Untuk metode oral, sekolah-sekolah ini menggunakan MMR (Metode Maternal Reflektif) yang mengandalkan percakapan dengan materi yang bersifat konkrit yang berasal dari pengalaman. Agar anak memiliki keterampilan bercakap-cakap. Singkatnya, metode oral ini mengatakan kepada anak “Kamu harus bisa ngomong!”. Dan ternyata kebanyakan dari anak-anak di sekolah ini, ucapannya dapat kita pahami dan mereka pun mengerti apa yang kita ucapkan. Kemampuan berbicaranya rata-rata lebih baik dari anak tunarungu yang kutemui selama ini di Bandung.


Nah, tentang komtal yang kupahami selama ini (bahkan oleh yang mengajarkan tentang komtal itu sendiri) adalah bahwa ketika sudah ada komtal, maka untuk oral tidak terlalu harus diperhatikan. Karena toh tersedia banyak cara untuk memahamkan sebuah informasi kepada anak. Dan ketika anak tidak terlalu jelas untuk berbicarapun, dia masih bisa mengandalkan isyarat ataupun paling banter langsung menuliskan di atas kertas apa yang ingin dikatakan.

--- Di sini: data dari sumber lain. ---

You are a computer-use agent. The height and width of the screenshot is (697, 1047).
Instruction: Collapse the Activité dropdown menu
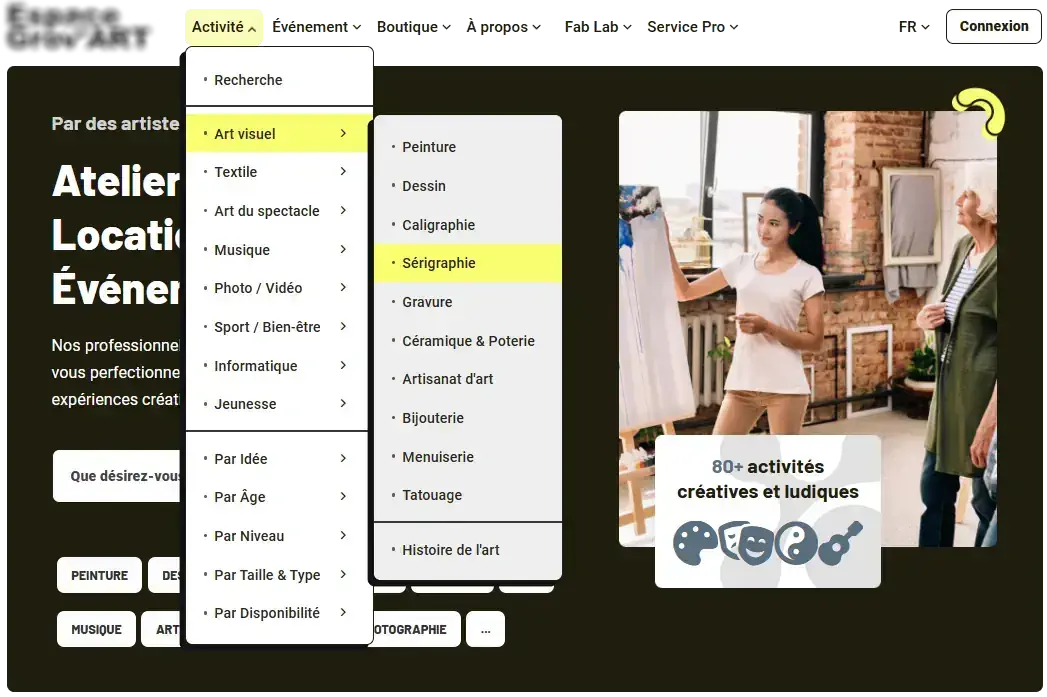point(223,27)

Pemahaman itulah yang kurang tepat. Karena sudah ada komtal, bukan berarti kemampuan bicara tidak perlu dikembangkan lagi. Kemampuan berbicara tetaplah sebuah modalitas yang sangat tidak boleh diabaikan. Karena setelah keluar dari sekolah, anak-anak tersebut diharapkan dapat hidup mandiri ditengah-tengah masyarakat, yang notabene bisa mendengar dan berbicara. Tentu saja mereka harus bisa melakukan komunikasi dengan cara yang telah biasa digunakan oleh masyarakat, yaitu berbicara. Bahasa isyarat mungkin efektif digunakan di kalangan tunarungu sendiri, tapi belum tentu masyarakat umum memahami bahasa isyarat dan mau mempelajarinya. Scara para mahasiswa, guru dan dosen spesialisasi tunarungu pun belum tentu menguasai bahasa isyarat.

1 komentar:

  1. trima kasih postingannya.. ini sangat bermanfaat

    pengetahuan sy tentang komtal ini masih sangat minim. apalagi soal MMR. mungkin bisa di sharing..

    BalasHapus

what's ur comment?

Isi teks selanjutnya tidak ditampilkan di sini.